A algunos nos enojaba tal desprecio y nos mirábamos y encontrábamos en su sensual propuesta de revuelta, en la poesía de repetición (cual rifle) que enarbolaba en esas canciones que tenían siempre algo de rotatorio, desplegando los motivos de su argumentación alrededor del tema principal. Canciones de pocos acordes que atesoraban más sorpresas melódicas y armónicas de las que evidenciaban. Es verdad que quizá le faltó un gran disco de referencia. Una obra cerrada, producida con un poco más de ambición y fuerza para su utopía. Pero su colección de coplas, al principio escritas para otros como Piaf, Yves Montand, Serge Reggiani o Barbara, luego para cantarlas con su voz suave y áspera, era tan extensa como las fuentes de las que bebía (folclore griego, indio, judío, árabe, nuevo folk y blues estadounidenses, tango, bossanova, jazz, psicodelia...).

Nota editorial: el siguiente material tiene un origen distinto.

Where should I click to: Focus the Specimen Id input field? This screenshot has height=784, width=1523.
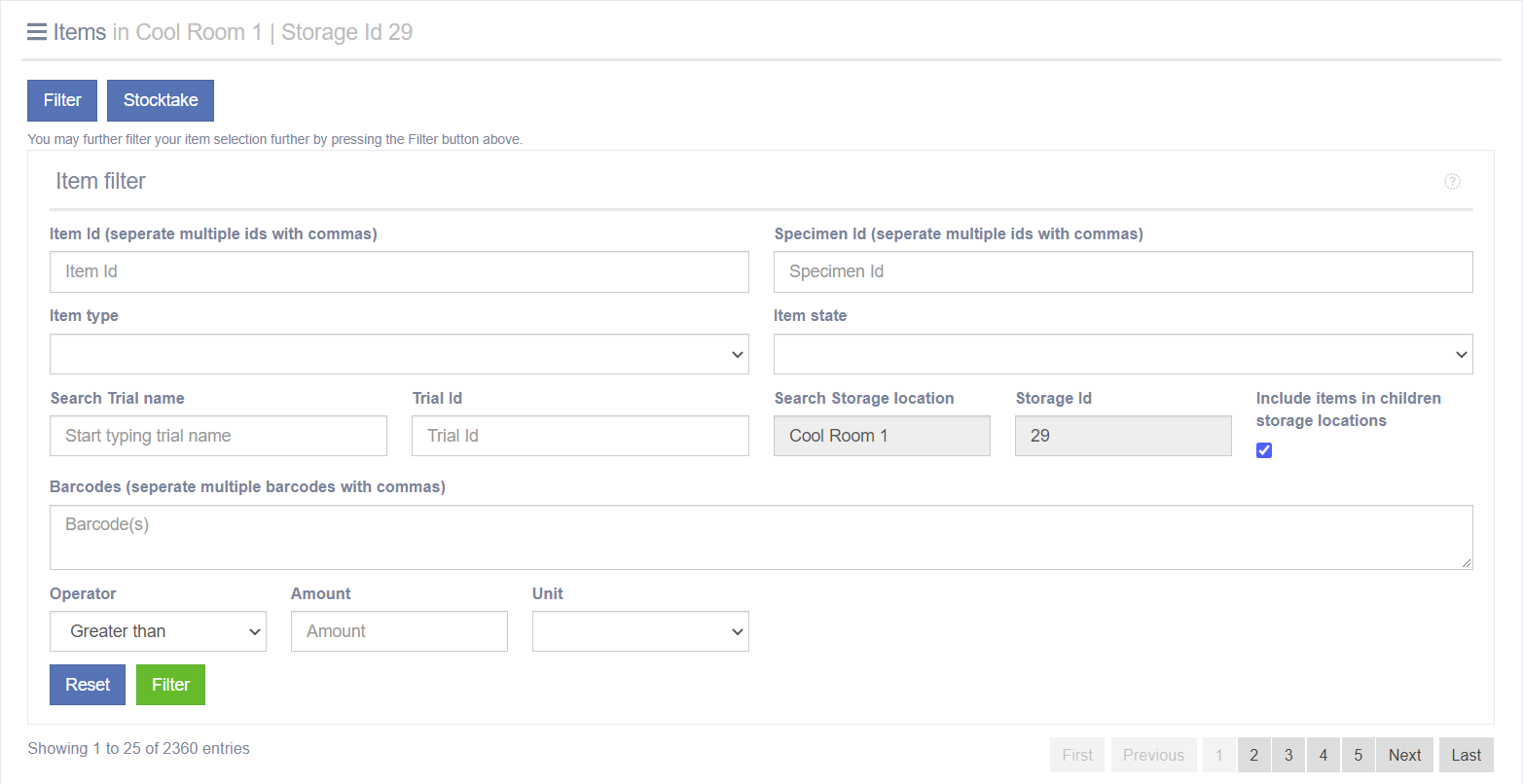1122,272
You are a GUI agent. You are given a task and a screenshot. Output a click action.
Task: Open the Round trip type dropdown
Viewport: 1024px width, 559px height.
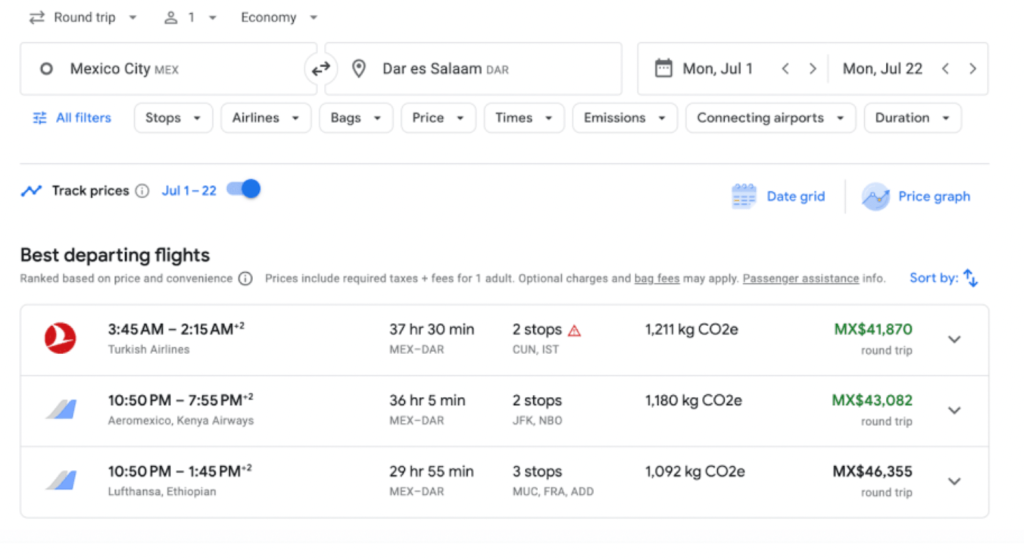tap(84, 18)
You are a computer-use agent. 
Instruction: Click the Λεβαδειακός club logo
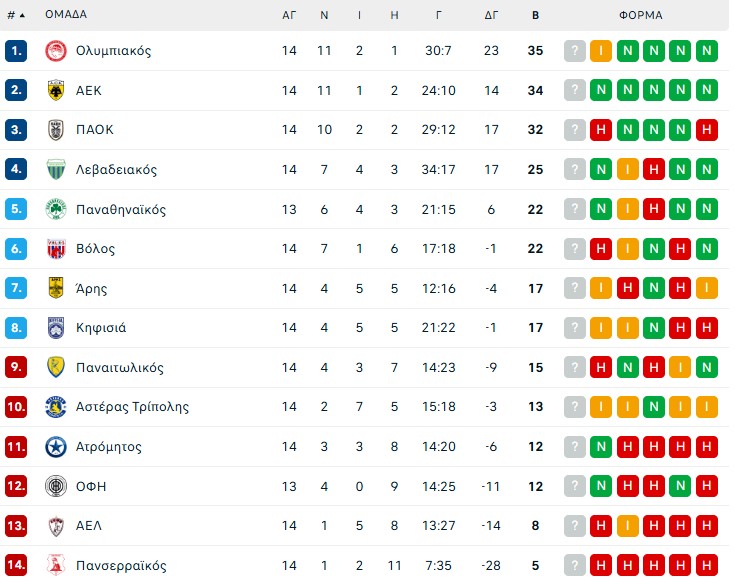tap(55, 170)
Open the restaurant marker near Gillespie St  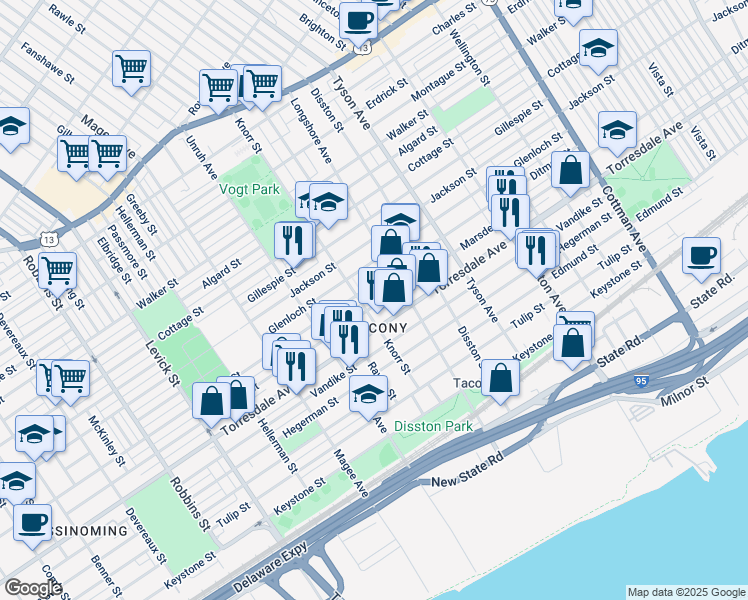click(294, 239)
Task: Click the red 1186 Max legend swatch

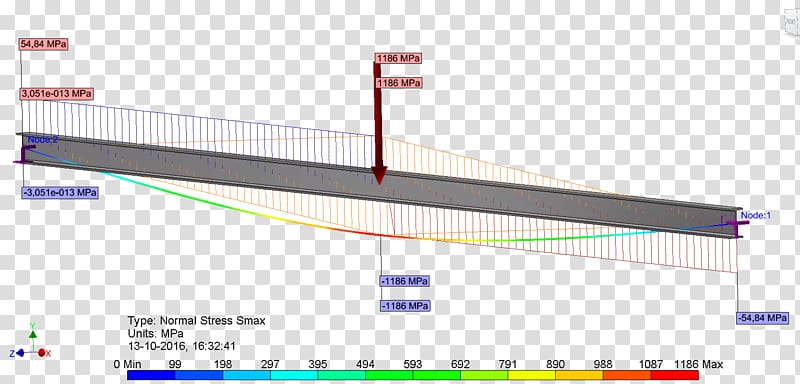Action: click(674, 375)
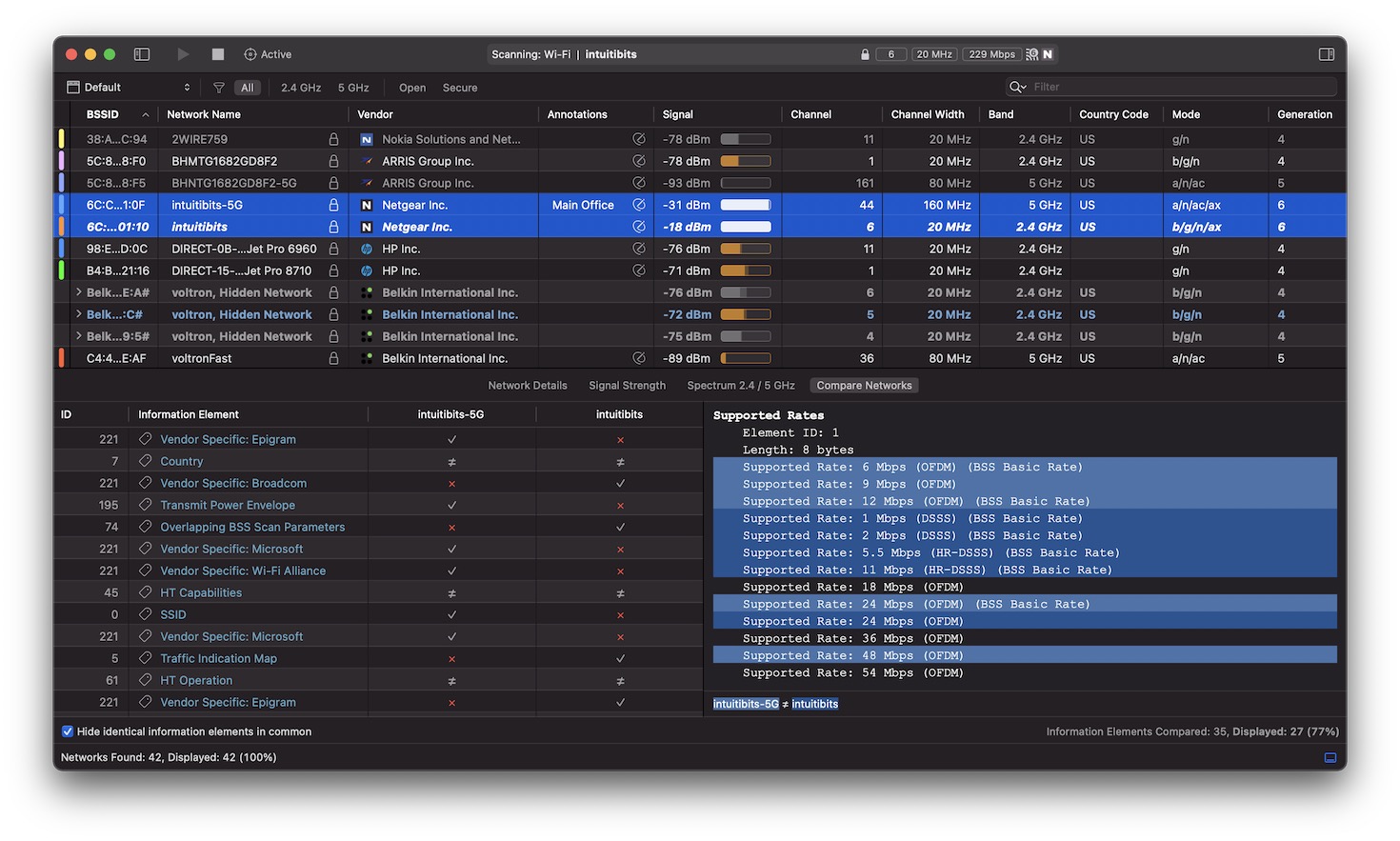Stop scanning with the stop button

(x=218, y=54)
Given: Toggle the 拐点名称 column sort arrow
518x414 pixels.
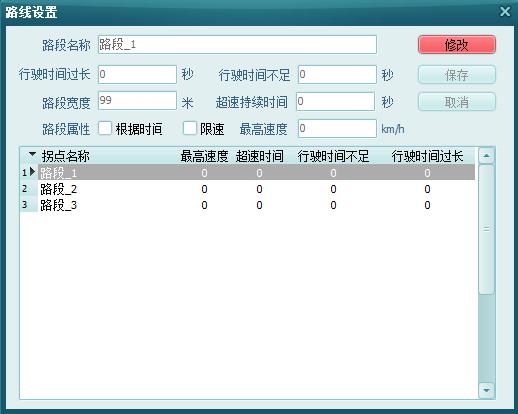Looking at the screenshot, I should [x=32, y=154].
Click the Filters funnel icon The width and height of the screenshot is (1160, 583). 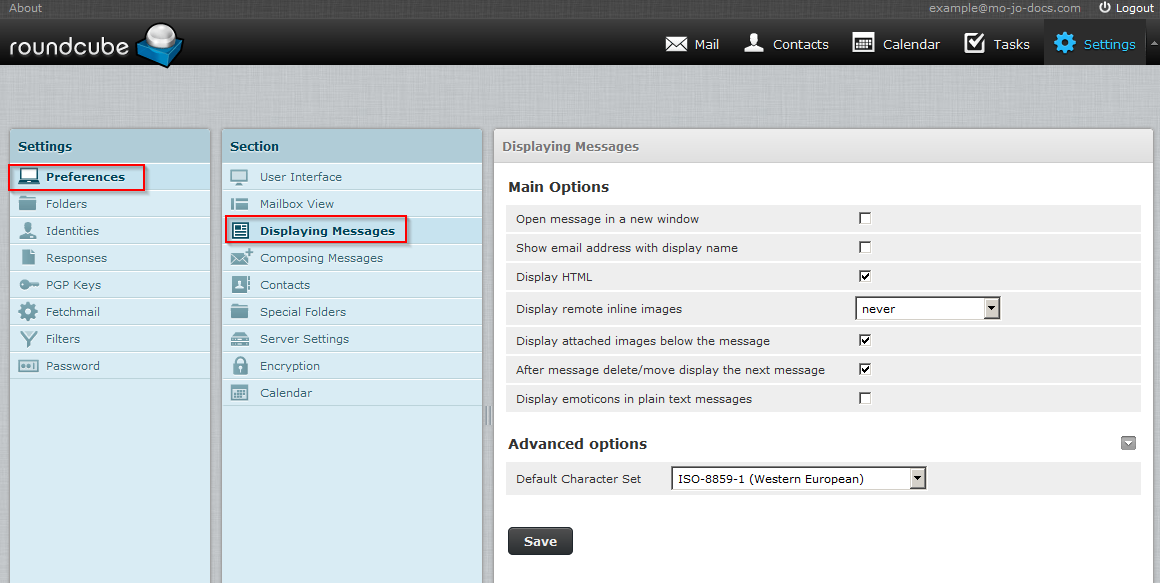[x=29, y=339]
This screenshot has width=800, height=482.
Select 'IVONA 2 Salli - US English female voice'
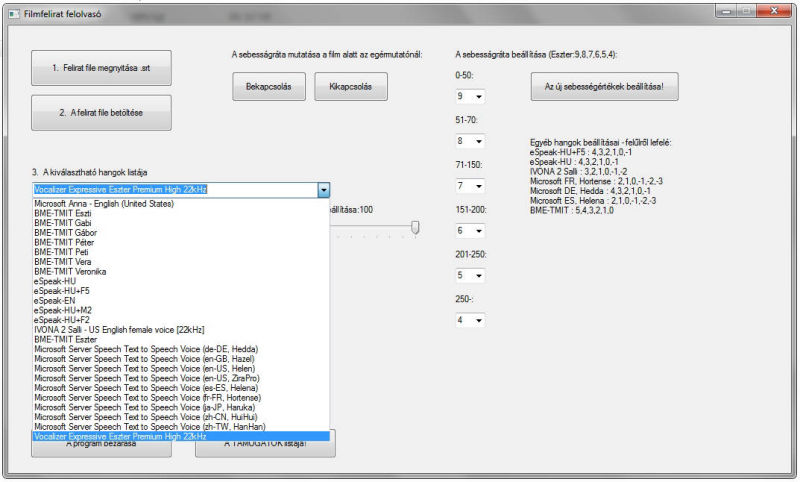click(181, 329)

Así que el público nuevo, más joven, desprovisto de los filtros de la militancia sesentayochista y continuación, nos sumábamos tímidamente y casi con cuentagotas al ritual de esos resistentes que aún lo esperaban. Hablo con mi amigo y contemporáneo Diego Yturriaga hoy, los dos algo acongojados porque nunca pensamos que estaría mal. Él ya no podrá acercarse con aquella sensación de clandestinidad tan especial a verlo tocar en Salamanca o en Clamores Le Métèque, Ma Liberté, Le Temps de Vivre, Il Y Avait Un Jardin... En seguida nos alegramos porque nos acordamos de su orfebrería, sus lecciones de vida dejadas ahí como quien juega al tenis de mesa, de su revolución diaria y su posible parentesco con Leonard Cohen, claro, otro hombre de inteligencia y letras, otro hombre tranquilo que ha vivido mucho y con quien tanto comparte musicalmente pero no sólo. Se despliega ahora su suave manto de confidencias sobre la libertad, la soledad, la revolución susurradas para pocos y entonadas por muchos miles. Y la declaración de este gran hombre libre vuelve a parecernos tan trasnochada como necesaria, tan hermosa como inalcanzable:



Yo declaro el estado de felicidad permanente sin que esto se quede en palabras con música, sin esperar que venga el tiempo del Mesías, sin que se vote en ningún Parlamento. Digo que, en adelante, seremos responsables. No daremos cuenta a nadie y a nada y transformaremos la casualidad en destino.